REQUIRED TASK: Rewrite the lines from the one with "Switch the view" to the one with "(x=1450, y=255)", both included, with each click coordinate in the answers multiplied by 2.5 and rounded to a whole number, halves rounding up. Copy the requests in these records unchanged, sizes included, and give back only these lines.

** BEGIN EXTRACTED INFORMATION **

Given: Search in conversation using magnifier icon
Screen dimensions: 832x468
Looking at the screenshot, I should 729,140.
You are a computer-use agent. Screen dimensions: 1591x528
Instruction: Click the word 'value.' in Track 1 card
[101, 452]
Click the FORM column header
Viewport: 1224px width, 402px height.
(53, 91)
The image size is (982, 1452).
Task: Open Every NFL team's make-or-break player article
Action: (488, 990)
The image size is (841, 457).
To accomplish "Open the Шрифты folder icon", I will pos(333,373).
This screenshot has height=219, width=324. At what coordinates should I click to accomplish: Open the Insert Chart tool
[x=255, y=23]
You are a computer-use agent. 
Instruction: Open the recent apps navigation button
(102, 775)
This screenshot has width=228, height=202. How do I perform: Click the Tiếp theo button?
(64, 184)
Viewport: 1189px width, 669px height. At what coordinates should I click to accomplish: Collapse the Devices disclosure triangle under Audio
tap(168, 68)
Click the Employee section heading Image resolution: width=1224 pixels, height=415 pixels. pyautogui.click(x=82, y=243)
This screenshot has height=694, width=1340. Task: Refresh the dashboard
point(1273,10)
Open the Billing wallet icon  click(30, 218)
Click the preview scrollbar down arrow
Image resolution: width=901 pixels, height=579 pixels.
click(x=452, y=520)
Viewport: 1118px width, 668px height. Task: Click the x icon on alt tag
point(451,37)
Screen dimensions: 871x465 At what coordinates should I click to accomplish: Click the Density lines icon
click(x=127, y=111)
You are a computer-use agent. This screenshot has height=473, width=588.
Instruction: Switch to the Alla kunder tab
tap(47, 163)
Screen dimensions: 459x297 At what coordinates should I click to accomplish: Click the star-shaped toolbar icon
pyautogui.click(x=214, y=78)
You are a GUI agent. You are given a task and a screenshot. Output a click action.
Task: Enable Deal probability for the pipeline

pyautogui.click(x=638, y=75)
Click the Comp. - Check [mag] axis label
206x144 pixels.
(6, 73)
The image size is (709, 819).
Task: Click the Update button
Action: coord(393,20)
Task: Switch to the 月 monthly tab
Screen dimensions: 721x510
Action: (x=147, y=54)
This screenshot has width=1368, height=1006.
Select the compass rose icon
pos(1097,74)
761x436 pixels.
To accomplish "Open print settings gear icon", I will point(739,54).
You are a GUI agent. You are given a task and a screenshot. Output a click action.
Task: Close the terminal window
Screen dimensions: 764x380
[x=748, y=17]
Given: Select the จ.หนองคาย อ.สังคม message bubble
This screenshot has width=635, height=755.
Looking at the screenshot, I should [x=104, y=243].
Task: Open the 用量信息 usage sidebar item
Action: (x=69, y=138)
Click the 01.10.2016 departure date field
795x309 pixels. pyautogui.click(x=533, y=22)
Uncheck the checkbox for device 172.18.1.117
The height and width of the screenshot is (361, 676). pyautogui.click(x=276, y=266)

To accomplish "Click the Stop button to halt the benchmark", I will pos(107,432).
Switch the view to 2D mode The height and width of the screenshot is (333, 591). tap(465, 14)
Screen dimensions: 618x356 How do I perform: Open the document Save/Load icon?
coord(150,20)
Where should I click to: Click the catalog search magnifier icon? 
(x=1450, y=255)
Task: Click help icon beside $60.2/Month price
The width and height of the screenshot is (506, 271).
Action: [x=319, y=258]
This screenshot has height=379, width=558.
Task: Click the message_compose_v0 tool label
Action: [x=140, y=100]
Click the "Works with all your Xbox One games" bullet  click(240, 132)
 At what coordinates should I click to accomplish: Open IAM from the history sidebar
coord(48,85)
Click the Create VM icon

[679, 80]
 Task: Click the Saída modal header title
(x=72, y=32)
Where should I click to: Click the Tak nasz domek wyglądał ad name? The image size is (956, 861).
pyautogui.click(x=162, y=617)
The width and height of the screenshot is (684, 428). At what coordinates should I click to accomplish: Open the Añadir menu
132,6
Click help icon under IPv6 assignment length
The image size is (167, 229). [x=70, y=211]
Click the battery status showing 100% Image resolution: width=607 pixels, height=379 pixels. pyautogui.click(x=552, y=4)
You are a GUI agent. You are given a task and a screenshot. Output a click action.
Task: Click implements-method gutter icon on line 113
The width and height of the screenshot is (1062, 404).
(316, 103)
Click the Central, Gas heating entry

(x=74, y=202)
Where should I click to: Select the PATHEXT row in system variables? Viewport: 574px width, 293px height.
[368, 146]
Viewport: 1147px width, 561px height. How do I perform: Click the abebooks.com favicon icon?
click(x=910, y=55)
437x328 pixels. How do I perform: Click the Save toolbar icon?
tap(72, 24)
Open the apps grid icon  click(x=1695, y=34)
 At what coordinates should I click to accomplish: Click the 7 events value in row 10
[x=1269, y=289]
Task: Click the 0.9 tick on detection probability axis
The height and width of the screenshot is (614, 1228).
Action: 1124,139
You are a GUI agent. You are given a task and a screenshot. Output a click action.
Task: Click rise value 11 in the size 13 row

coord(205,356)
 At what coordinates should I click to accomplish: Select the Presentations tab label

** END EXTRACTED INFORMATION **

FULL RESPONSE:
Switch the view to 2D mode The height and width of the screenshot is (333, 591). tap(1163, 35)
Screen dimensions: 618x356 How do I perform: Open the document Save/Load icon?
coord(375,50)
Where should I click to: Click the catalog search magnifier icon? 
(x=3625, y=638)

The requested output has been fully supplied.